She is a super cute puppy, but it seems to me that at 5 months and 40 lbs she is rather small to be a dane or mastiff mix...


----------



## 1sttimeforgsd (Jul 29, 2010)

Kaylee is a beautiful girl, and Ziggy is a handsome boy. They look like they enjoy each other, thanks for sharing with us. She is mixed with cuteness, that is for sure. :wub:


----------



## jetbootz (Apr 7, 2012)

THAT IS THE CUTEST PUPPY EVER. Seriously though. Hahaha. More pics????


----------



## Mrs. Ashley (May 4, 2012)

Rerun said:


> She is a super cute puppy, but it seems to me that at 5 months and 40 lbs she is rather small to be a dane or mastiff mix...

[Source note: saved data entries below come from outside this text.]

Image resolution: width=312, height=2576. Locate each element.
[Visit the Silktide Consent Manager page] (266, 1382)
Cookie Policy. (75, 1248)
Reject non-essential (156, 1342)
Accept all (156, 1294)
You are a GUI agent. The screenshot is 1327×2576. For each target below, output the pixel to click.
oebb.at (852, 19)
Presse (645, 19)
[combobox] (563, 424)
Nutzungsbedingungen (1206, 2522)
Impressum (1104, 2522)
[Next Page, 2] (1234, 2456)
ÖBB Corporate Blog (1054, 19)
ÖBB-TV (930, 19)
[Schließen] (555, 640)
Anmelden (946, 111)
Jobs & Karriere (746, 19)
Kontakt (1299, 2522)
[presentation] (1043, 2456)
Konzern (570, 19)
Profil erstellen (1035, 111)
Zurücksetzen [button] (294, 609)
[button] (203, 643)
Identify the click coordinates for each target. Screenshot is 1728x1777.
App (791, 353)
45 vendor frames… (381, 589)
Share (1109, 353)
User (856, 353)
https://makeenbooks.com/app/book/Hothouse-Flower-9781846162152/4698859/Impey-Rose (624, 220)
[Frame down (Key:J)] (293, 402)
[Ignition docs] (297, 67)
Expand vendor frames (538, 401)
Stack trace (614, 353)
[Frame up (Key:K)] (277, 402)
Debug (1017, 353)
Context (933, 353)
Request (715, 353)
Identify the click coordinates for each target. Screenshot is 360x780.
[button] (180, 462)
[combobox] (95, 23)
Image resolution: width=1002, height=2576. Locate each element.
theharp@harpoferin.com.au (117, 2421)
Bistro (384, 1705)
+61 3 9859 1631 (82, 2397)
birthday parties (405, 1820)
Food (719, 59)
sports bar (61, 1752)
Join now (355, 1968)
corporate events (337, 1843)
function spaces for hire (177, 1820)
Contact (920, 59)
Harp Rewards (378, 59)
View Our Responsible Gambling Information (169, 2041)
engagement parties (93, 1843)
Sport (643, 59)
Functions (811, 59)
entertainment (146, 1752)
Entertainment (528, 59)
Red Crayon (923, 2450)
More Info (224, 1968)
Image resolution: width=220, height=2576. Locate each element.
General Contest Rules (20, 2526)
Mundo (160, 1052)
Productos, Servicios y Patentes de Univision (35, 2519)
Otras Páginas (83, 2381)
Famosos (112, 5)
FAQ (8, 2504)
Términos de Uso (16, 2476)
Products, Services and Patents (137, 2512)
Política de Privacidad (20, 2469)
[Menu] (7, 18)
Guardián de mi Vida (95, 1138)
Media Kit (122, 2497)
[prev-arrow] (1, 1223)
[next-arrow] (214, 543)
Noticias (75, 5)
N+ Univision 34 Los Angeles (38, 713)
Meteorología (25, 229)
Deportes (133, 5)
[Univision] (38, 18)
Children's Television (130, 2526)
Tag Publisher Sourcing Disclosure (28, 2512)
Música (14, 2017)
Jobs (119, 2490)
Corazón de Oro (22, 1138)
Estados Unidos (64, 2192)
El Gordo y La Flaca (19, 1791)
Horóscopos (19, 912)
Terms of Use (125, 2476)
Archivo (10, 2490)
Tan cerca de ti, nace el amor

I weighed her today...she is at 42 lbs. I got her on March 24, so I've had her for 13 weeks. She was supposed to be 8 weeks old when I got her, but I don't think she was. So her age may be off by a few weeks. Maybe she's just growing slower than usual. Or maybe she isn't really a mastiff or dane mix. I guess I'll have to just keep posting lots of pictures to watch how she changes as she grows.


----------



## rooandtree (May 13, 2012)

no matter what kind she is..she is the cutest thing ever!! i even showed her picture to everyone at my work and we all agree that is one cute puppy!!!!


----------



## Mrs. Ashley (May 4, 2012)

rooandtree said:


> no matter what kind she is..she is the cutest thing ever!! i even showed her picture to everyone at my work and we all agree that is one cute puppy!!!!


HAHA! Thanks! I agree.


----------



## rooandtree (May 13, 2012)

just please dont let my puppy know i said that lol


----------



## Mrs. Ashley (May 4, 2012)

rooandtree said:


> just please dont let my puppy know i said that lol


Your secret is safe with me.


----------